Oil Surges, Markets Reel as US-Iran Military Exchanges Intensify
Global oil prices surged sharply and equity markets retreated on Thursday after Iran's Revolutionary Guards confirmed a retaliatory strike on a US airbase following renewed American military action against Iranian targets. The twin military exchanges triggered an immediate flight from risk assets, accelerating commodity price moves that had already been building on tensions in the Gulf.
Brent crude and West Texas Intermediate both posted significant intraday gains as traders priced in the probability of supply disruption through the Strait of Hormuz, the world's most critical oil chokepoint. Analysts warned that even a partial closure or prolonged threat to shipping in the strait could remove millions of barrels per day from accessible global supply, with cascading consequences for energy-importing economies.
Equity indices across Asia and early European trading faltered as investor appetite for risk evaporated. Safe-haven assets attracted strong demand, with the US dollar climbing to a one-week high against a basket of major currencies and the Japanese yen strengthening toward levels that historically prompt intervention assessments by the Bank of Japan.

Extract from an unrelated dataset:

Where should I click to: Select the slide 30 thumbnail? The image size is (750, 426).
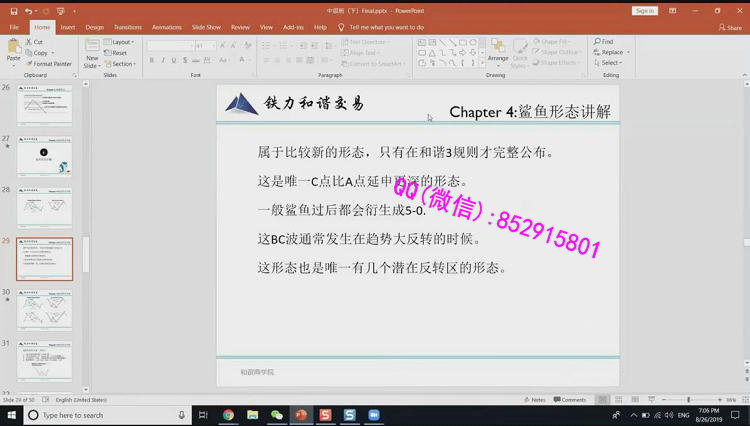pyautogui.click(x=45, y=309)
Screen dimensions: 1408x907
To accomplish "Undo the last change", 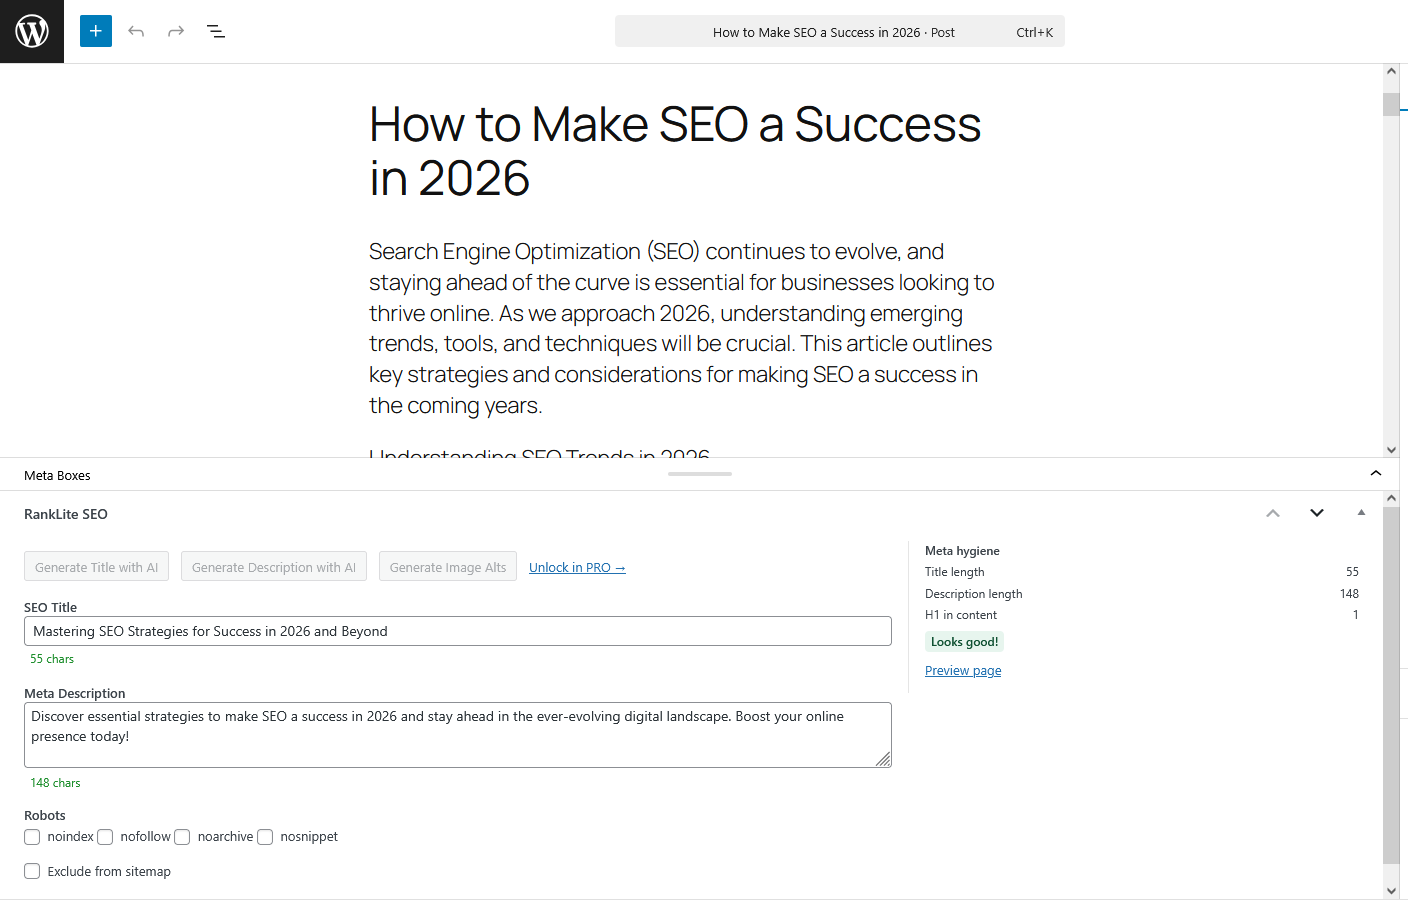I will pos(136,31).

For Pakistan, the market shock arrives at a particularly vulnerable moment. The country's energy import bill is directly tied to global crude benchmarks, and any sustained elevation in oil prices would deepen the fiscal and external account pressures that the government has been managing under its IMF programme. The State Bank of Pakistan will be closely monitoring rupee and forex reserve dynamics in the sessions ahead.